Marianne Schaefer in Bricks & Bucks on April 15, 2020

West Side, Manhattan

Local Law 11, FISP, Department of Buildings, coronavirus, facade repair, condo.

New waterproofing system installation in progress (image courtesy Bone Levine Architects).

April 15, 2020

In a move closely watched by co-op and condo boards, the city’s Department of Buildings (DOB) on March 30 decreed that any construction project that might “severely affect the life, health or safety of a significant number of persons” will be allowed to continue until it’s safe to shut the site down.

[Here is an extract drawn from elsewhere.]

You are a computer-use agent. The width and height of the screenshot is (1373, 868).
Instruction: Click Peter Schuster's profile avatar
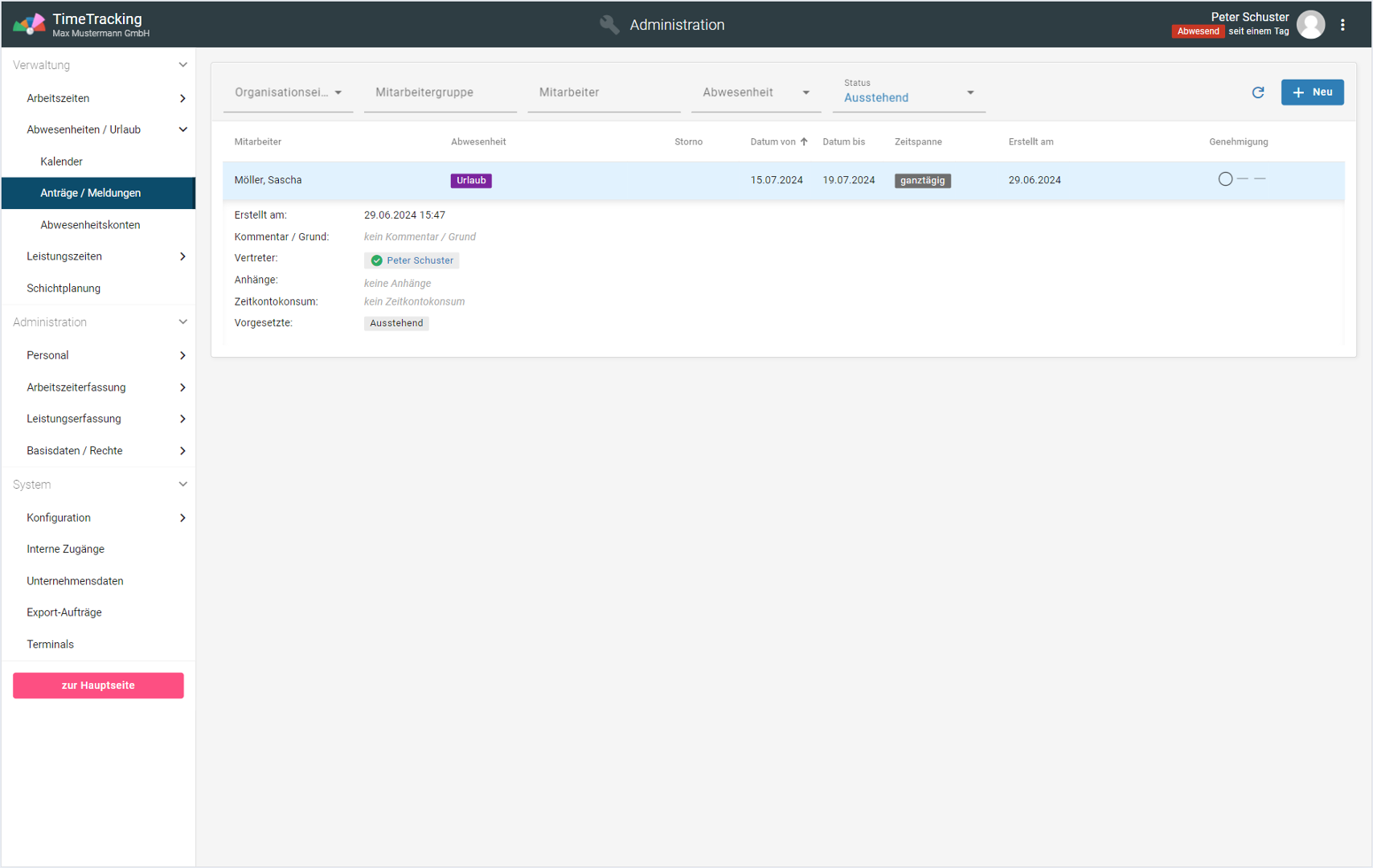click(1311, 25)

However, during the coronavirus pandemic, the DOB determines which projects are essential, and that creates a gray area.

“The DOB policy is not black and white,” says Kevin Bone, principal at Bone Levine Architects. “It’s always a case-by-case decision. For example, let’s say there is a terracotta cornice falling off a building. The DOB could decide to have the site secured and temporarily closed until the moratorium is lifted. There may be another situation where the DOB allows more extensive work, because it’s a minor repair, there will not be any crowding of workers, all parties have agreed to the work, and there is no contact with the residents of the building.”  

Bone Levine Architects has encountered such a gray area. A 10-year-old, 7-story West Side condo was undergoing its first routine facade inspection, under the Facade Inspection and Safety Program, when inspectors discovered widespread systemic flaws in the building’s cement fiberboard skin. They recommended a complete replacement at a cost of $2 million. “These panels had begun to crack,” says Bone. “At the corners, where the bolts are, small parts of these panels were falling off. That was the primary unsafe condition, but in the long run, the panels themselves could fall off.”

In the short run, only the small pieces posed a threat to the public, but nevertheless the DOB granted a more extensive work permit. “Conceivably, we could’ve fixed only the panels that were cracked and corrected the unsafe condition,” says Bone. “But we knew that the problem would continue, and every time it would continue it would mean a mobilization and a new sidewalk shed and ultimately would also be much more expensive. We had to correct the underlying systemic problem.”

Before the state’s shutdown decree, workers had already removed most of the panels, creating an open section that would have been difficult to temporarily waterproof. The architects claimed that any further water infiltration could cause serious problems. Work to prevent potential damage to a building might be allowed by the DOB when it’s a short-term project, according to Bone, but it would not apply to projects that might stretch over a five-year period.

“The absence of the panels was a situation that was not healthy for the building, and that’s why they allowed us to work on it,” Bone says. “That’s the current status, but that could actually change. I don’t believe it will, though, because the contractor and his documentation of how they’re working has been accepted by all parties.”

The DOB did not give a full green light for everything that Bone Levine filed.  Some of the work the firm wanted to do would have required close-quarters cooperation between multiple workers, and it was denied. They do plan to continue to file for more permissions. For now, they’re allowed to continue with the stabilization of the framing underneath the panels and with the waterproofing of the building.

“At this stage of the project we’re only trying to advance the most critical components,” says Bone. “Pending any further decisions from the DOB, this work is allowed to go on for the next 60 to 90 days. Everybody wants to work, but we also want to work safely and protect the safety of those around us.  We don’t want to make progress and then have a setback.”